• Problem requirements
Can you rewrite all of the lines below, requests included, raising every number in the answers (the coordinates and any viewport dimensions) by 4, and leave out the pictures?

Word and element pointing entries
================
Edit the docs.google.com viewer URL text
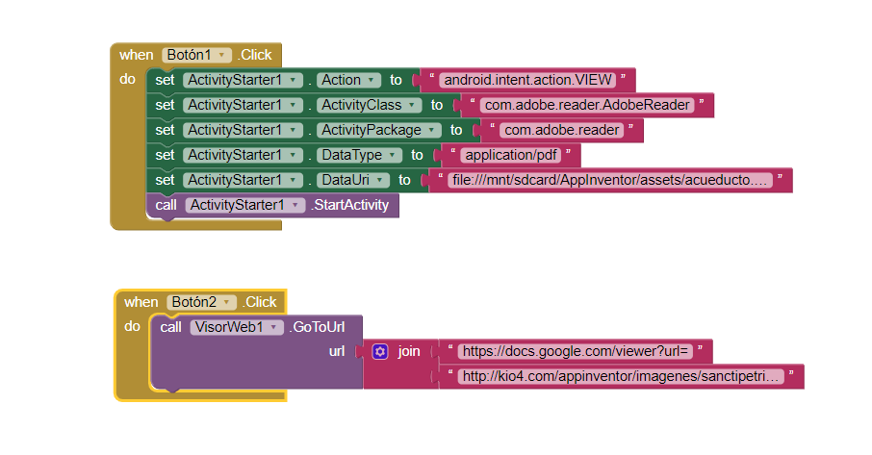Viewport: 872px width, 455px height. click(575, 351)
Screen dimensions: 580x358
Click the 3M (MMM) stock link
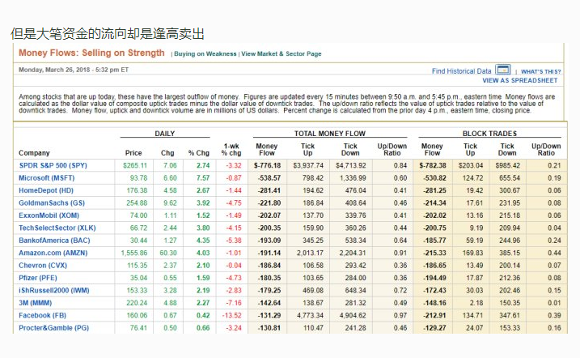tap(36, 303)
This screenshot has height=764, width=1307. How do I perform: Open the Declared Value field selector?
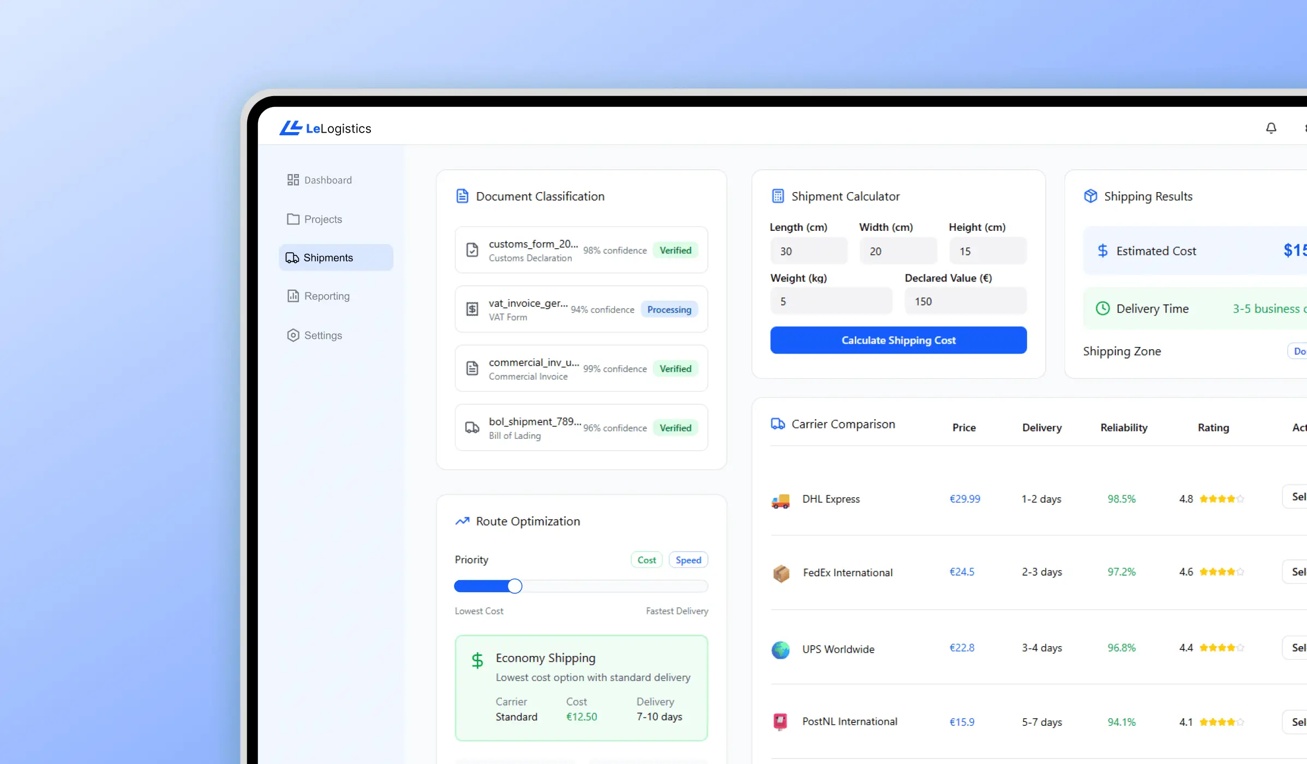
================
• Correct answer
Edit the docs.google.com viewer URL text
Viewport: 876px width, 459px height. click(579, 355)
Screen dimensions: 580x358
Click the 3M (MMM) stock link
tap(40, 307)
This screenshot has height=764, width=1307. How do I perform: Open the Declared Value field selector?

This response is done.